Their conversation could be something overheard in a cafe. Instead, these two men are seated at a table at Heartland Casino, surrounded by recording equipment. They’re capturing audio for the next edition of their radio show — “This Land Stretches on Forever.”
Now with 21 episodes recorded, Murray, 40, and Seaton, 68, debuted their show on the Belle Fourche radio station KBFS-AM, which simultaneously broadcasts on KYDT-AM in Pinehaven-Sundance, Wyoming, the Aberdeen American News reported.
Talking about spring and caring for young lambs is just one of the little anecdotes they share on their hour-long radio show.
Station program director and on-air personality Alexa Althoff said their listeners love the show.
“Even our Wyoming listeners love it,” she said.
The show started with a broadcast time of 5 a.m. Sunday and has since been bumped to a little later time, now broadcasting at 10 a.m.

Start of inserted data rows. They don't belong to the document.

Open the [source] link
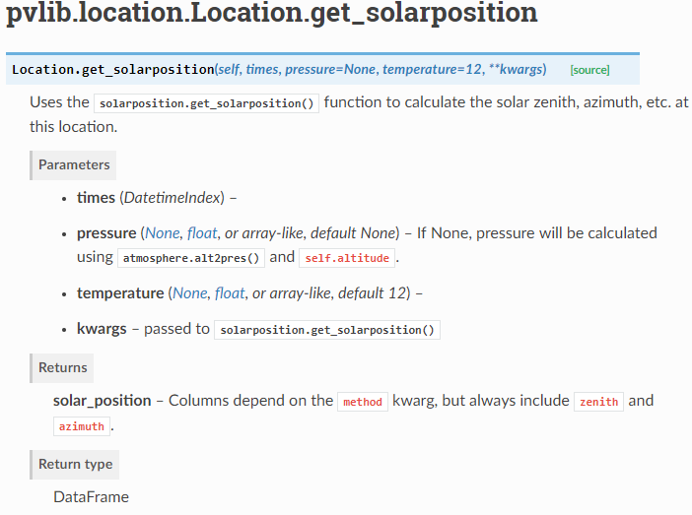point(589,70)
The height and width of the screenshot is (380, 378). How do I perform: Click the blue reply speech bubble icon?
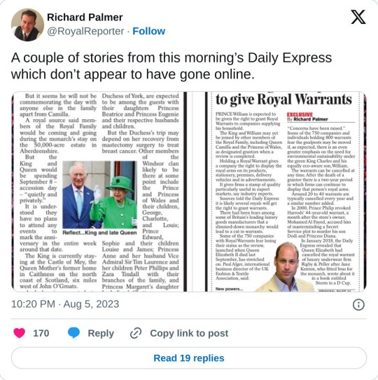(74, 333)
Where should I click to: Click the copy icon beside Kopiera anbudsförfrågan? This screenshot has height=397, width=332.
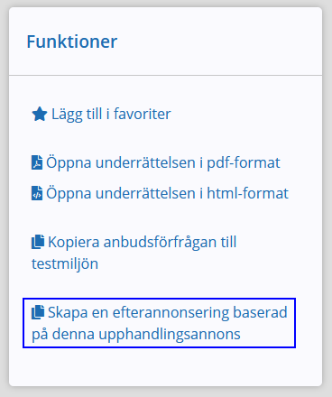point(38,242)
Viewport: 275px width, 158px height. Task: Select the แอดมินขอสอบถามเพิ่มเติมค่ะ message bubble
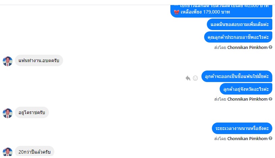coord(239,24)
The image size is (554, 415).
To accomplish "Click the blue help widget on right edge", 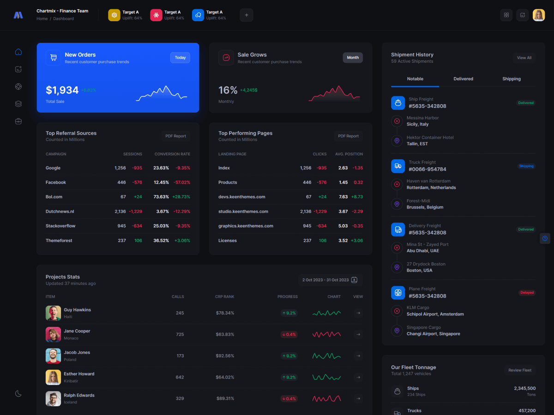I will (x=545, y=238).
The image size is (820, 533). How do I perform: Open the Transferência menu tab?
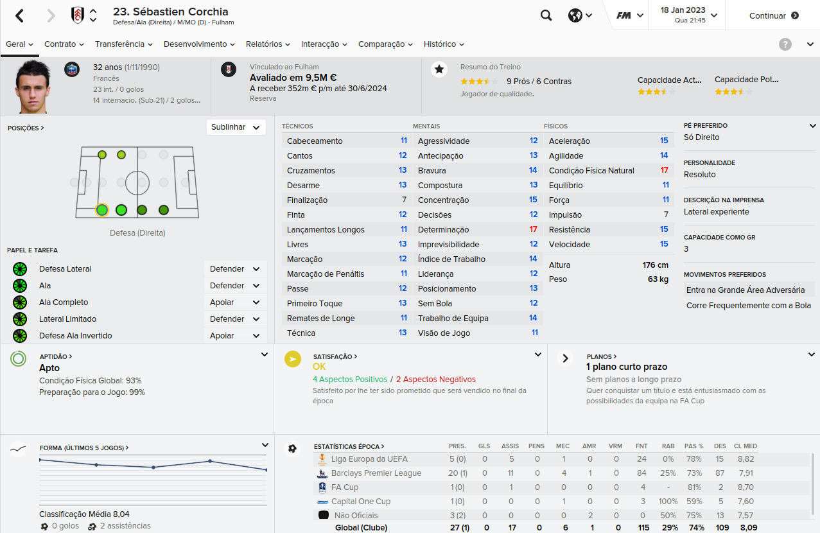tap(124, 44)
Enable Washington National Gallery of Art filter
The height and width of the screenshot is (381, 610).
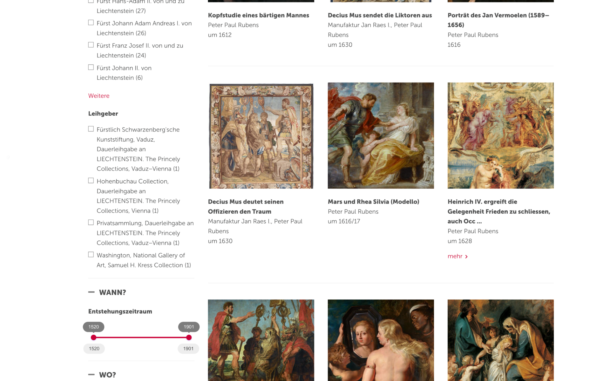tap(91, 255)
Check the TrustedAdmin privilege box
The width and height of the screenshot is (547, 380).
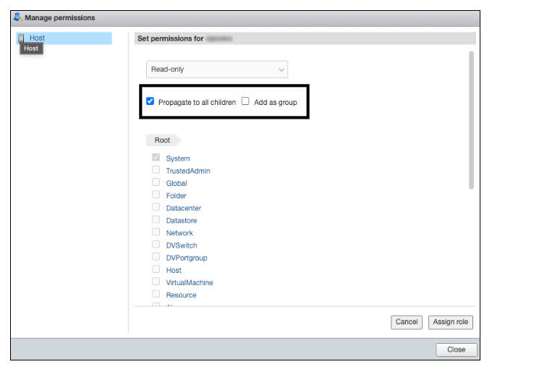(x=156, y=171)
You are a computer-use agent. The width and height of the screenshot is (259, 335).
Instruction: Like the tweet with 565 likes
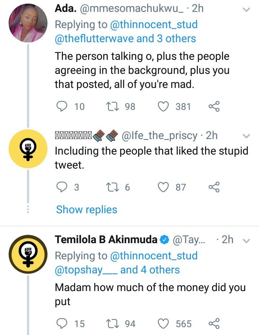coord(163,323)
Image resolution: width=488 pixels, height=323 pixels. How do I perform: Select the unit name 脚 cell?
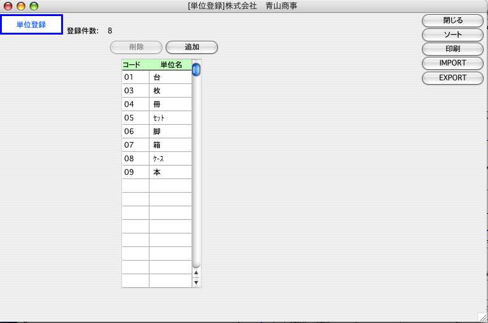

The show also now airs locally on Hub City Radio stations KRBQ-FM and KSDN-AM at 8 a.m. Saturdays.
Murray said the idea for the show came about when he saw Althoff was looking for non-political radio shows. Althoff said her goal is to get the line-up close to a National Public Radio style setting. Murray said when he saw the notice, he knew it was something he wanted to do, so he reached out to Seaton.
Together they talk about whatever topic comes to mind — from horses and water to profiles of people and their stories like World War II veteran Ben Fiechtner, who grew up in Athboy, and Vera Lilly of Aberdeen, who shared her story about the Pheasant Canteen. Earl Grandpre of Aberdeen has also been featured, sharing his story about being a member of Conde’s baseball team.
Seaton said he told Murray about Fiechtner shortly after they started their radio show. Fiechtner is the father-in-law of Seaton’s nephew. The full interview with Fiechtner is four hours, so excerpts have been shared on the show, including Episode 3, which ran on Veterans Day.
“He was on a ship that got torpedoed,” Seaton said.
Murray said he’d like to see future episodes feature more of those profile pieces providing South Dakota perspectives about South Dakota.
“Some of these guys don’t even think their stories matter,” Murray said.
That perspective, he said, is baffling.
Seaton said everyone has a story.
“When I heard Ben, it kind of inspired me,” Seaton said.
The conversation between Seaton and Murray flows easily. It’s as if they’ve planned what they’re going to say, but Seaton said that’s not the case.
“None of it’s scripted,” he said. “We just talk.”
It’s that format that leads to conversations about the railroad or Seaton sharing memories of riding a horse about a mile and a half to his one-room school house as a young school boy or getting an opportunity to get out of school for the afternoon when a farmer stopped by looking for help in the field.